Forwarding without permission
The smallest sharing decision — forward this voicemail to one other person — is the one that most often goes wrong. The forwarder is acting on intuitions about what the recipient already knows, what the original speaker would think, what the consequences will be. Those intuitions are often correct; when they are wrong, the harm is harder to undo than the harm of any other sharing decision, because the forwarder is unlikely to find out about the consequences.
The mitigations are simple: ask the person on the recording before forwarding; warn the recipient that the recording is not yours to share publicly; share a transcript or summary instead of the audio where possible.
Editing
A recording shared in full is different from a recording shared as a clip. Both can be honest; both can mislead. The default standard is that a clip should not change the meaning of what was said in the full recording. The journalistic norm is stricter: a clip presented as a direct quote should be a direct quote, with audible markers of any edit. Producing a clip that, in isolation, says something the full recording does not is misleading even when no word is altered.
The platform’s share
Sharing on a platform — YouTube, Spotify, social media — gives the platform a copy. The platform’s terms of service typically give the platform broad rights to use the audio for service-related purposes; some terms reserve rights for training of machine-learning models. For sensitive recordings, this aspect of sharing is worth reading the terms for, not skipping over.
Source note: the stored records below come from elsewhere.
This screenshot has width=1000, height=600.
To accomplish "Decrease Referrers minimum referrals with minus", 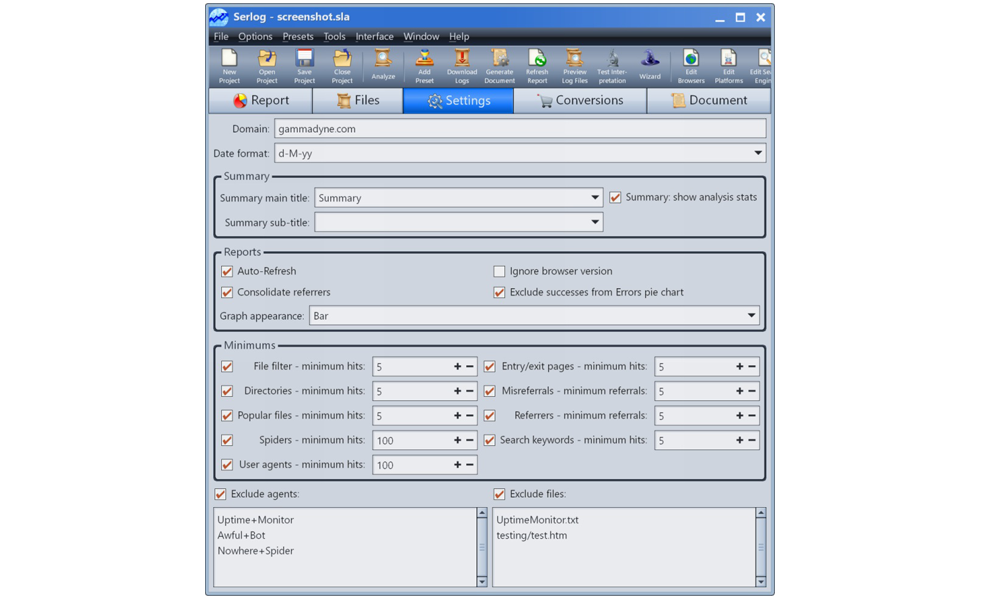I will click(x=752, y=416).
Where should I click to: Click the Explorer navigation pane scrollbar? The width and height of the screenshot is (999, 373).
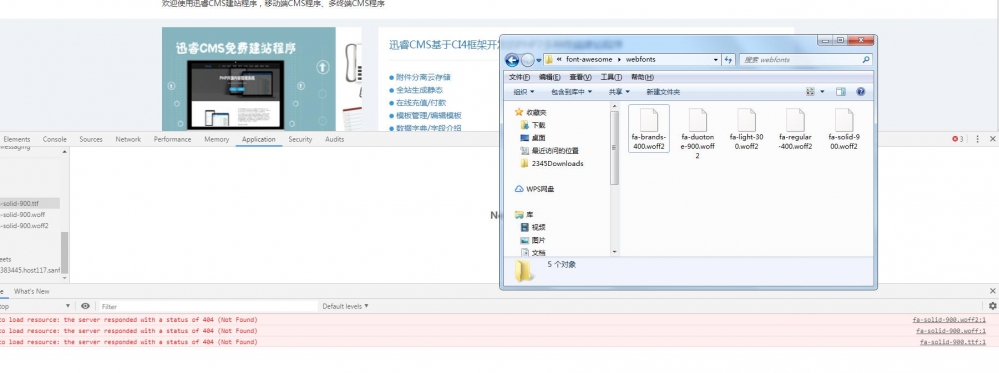pos(614,148)
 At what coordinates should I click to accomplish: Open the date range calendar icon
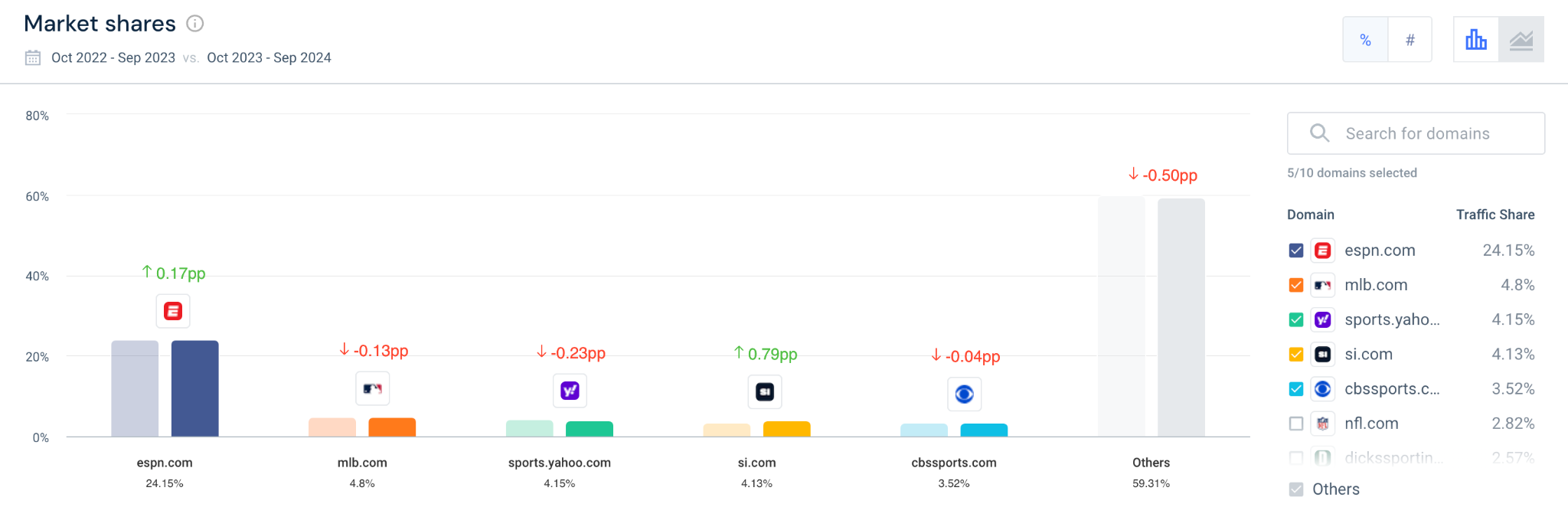(x=33, y=57)
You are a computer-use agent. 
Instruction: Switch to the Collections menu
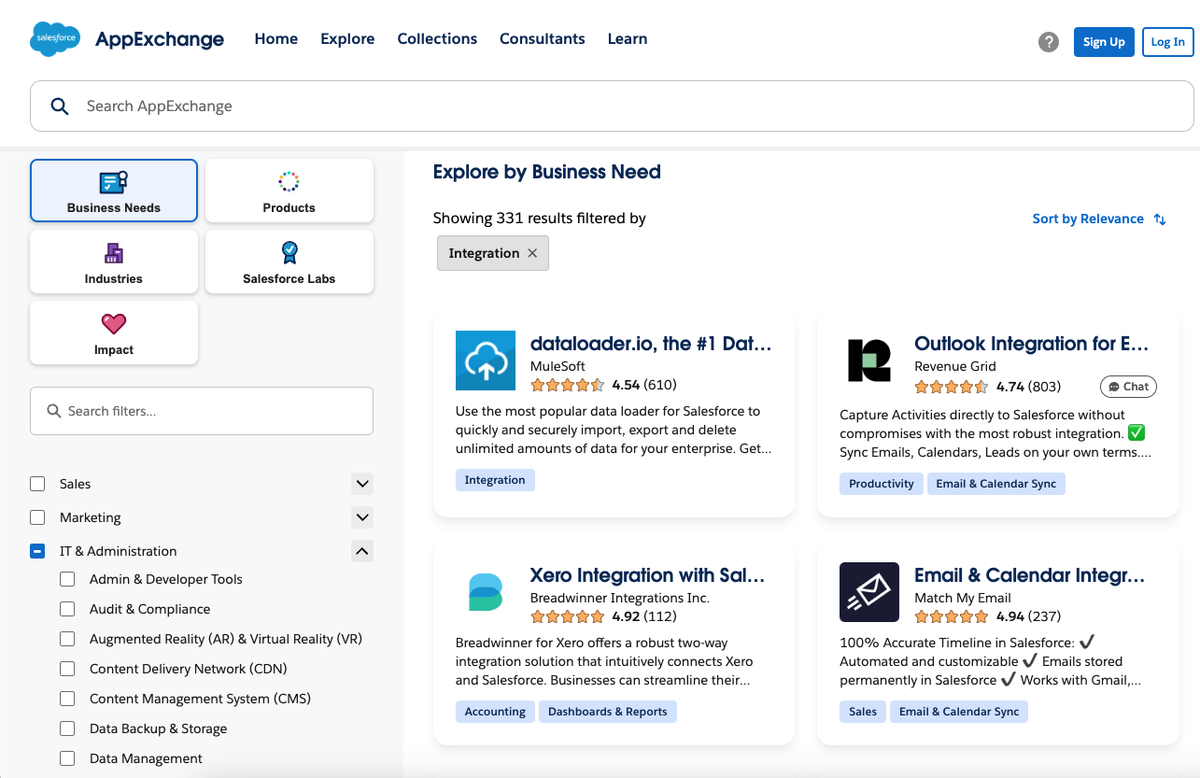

Right of publicity and defamation
Beyond consent and ethics, two legal frames bear on sharing. The right of publicity in many states protects against the commercial use of a person’s voice or likeness without permission. Defamation law applies to recordings just as it does to writing — a true recording that is published with material edits or false context can be defamatory. Both areas of law are sleeping until someone is harmed; when they wake, they are unpleasant.
A few concrete questions
- What was the original consent? Does it extend to this sharing?
- If I asked the person on the recording for permission to share, what would they say?
- How wide is the share? Who can see it after I send it?
- Can I share a transcript or summary instead of the audio?
- If a clip, does the clip accurately represent the full recording?